■ Assigned task
Would you set down every line of the data below exactly as it reads?

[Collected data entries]

* * * * *

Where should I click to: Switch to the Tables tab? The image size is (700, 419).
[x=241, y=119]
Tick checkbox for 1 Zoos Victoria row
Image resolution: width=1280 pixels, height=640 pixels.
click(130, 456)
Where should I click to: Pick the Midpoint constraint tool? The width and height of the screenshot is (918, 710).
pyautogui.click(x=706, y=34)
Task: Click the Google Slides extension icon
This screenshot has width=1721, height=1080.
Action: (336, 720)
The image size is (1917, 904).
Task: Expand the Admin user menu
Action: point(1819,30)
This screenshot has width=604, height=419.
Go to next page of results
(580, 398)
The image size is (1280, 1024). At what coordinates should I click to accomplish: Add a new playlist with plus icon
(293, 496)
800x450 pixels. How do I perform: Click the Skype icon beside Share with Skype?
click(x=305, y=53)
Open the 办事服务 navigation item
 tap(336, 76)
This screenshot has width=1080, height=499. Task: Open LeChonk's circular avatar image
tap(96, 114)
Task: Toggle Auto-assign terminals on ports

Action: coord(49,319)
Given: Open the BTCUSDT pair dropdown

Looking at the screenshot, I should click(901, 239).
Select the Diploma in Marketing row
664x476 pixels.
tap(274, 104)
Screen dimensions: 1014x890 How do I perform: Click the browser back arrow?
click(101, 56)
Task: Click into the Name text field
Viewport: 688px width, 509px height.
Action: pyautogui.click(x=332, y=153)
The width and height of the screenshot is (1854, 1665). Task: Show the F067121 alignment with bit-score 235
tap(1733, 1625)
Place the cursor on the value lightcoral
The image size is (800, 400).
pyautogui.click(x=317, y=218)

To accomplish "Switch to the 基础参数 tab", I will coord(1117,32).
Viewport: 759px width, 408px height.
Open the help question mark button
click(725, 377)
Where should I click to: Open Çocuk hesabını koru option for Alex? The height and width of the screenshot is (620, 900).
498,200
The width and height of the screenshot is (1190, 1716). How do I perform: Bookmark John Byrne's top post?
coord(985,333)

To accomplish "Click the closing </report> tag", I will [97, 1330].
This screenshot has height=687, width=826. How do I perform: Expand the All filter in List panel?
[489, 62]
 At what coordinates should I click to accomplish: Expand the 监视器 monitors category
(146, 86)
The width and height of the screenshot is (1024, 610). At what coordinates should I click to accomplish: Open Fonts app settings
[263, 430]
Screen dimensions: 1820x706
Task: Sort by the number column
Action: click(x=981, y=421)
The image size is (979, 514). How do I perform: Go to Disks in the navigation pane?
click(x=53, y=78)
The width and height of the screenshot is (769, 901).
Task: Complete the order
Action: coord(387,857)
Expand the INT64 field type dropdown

* * * * *

■ Result for this task
Where should I click to: Switch to the Tables tab? The image size is (700, 419).
[x=241, y=119]
Tick checkbox for 1 Zoos Victoria row
Image resolution: width=1280 pixels, height=640 pixels.
click(130, 456)
Where should I click to: Pick the Midpoint constraint tool? The width and height of the screenshot is (918, 710).
pyautogui.click(x=706, y=34)
Task: Click the Google Slides extension icon
This screenshot has width=1721, height=1080.
Action: (336, 720)
The image size is (1917, 904).
Task: Expand the Admin user menu
Action: point(1819,30)
This screenshot has width=604, height=419.
Go to next page of results
(580, 398)
The image size is (1280, 1024). At what coordinates should I click to accomplish: Add a new playlist with plus icon
(293, 496)
800x450 pixels. How do I perform: Click the Skype icon beside Share with Skype?
click(x=305, y=53)
Open the 办事服务 navigation item
 tap(336, 76)
This screenshot has width=1080, height=499. Task: Open LeChonk's circular avatar image
tap(96, 114)
Task: Toggle Auto-assign terminals on ports

Action: coord(49,319)
Given: Open the BTCUSDT pair dropdown

Looking at the screenshot, I should click(901, 239).
Select the Diploma in Marketing row
664x476 pixels.
tap(274, 104)
Screen dimensions: 1014x890 How do I perform: Click the browser back arrow?
click(101, 56)
Task: Click into the Name text field
Viewport: 688px width, 509px height.
Action: pyautogui.click(x=332, y=153)
The width and height of the screenshot is (1854, 1665). Task: Show the F067121 alignment with bit-score 235
tap(1733, 1625)
Place the cursor on the value lightcoral
The image size is (800, 400).
pyautogui.click(x=317, y=218)

To accomplish "Switch to the 基础参数 tab", I will coord(1117,32).
Viewport: 759px width, 408px height.
Open the help question mark button
click(725, 377)
Where should I click to: Open Çocuk hesabını koru option for Alex? The height and width of the screenshot is (620, 900).
498,200
The width and height of the screenshot is (1190, 1716). How do I perform: Bookmark John Byrne's top post?
coord(985,333)

To accomplish "Click the closing </report> tag", I will [97, 1330].
This screenshot has height=687, width=826. How do I perform: Expand the All filter in List panel?
[489, 62]
 At what coordinates should I click to accomplish: Expand the 监视器 monitors category
(146, 86)
The width and height of the screenshot is (1024, 610). At what coordinates should I click to accomplish: Open Fonts app settings
[263, 430]
Screen dimensions: 1820x706
Task: Sort by the number column
Action: click(x=981, y=421)
The image size is (979, 514). How do I perform: Go to Disks in the navigation pane?
click(x=53, y=78)
The width and height of the screenshot is (769, 901).
Task: Complete the order
Action: coord(387,857)
Expand the INT64 field type dropdown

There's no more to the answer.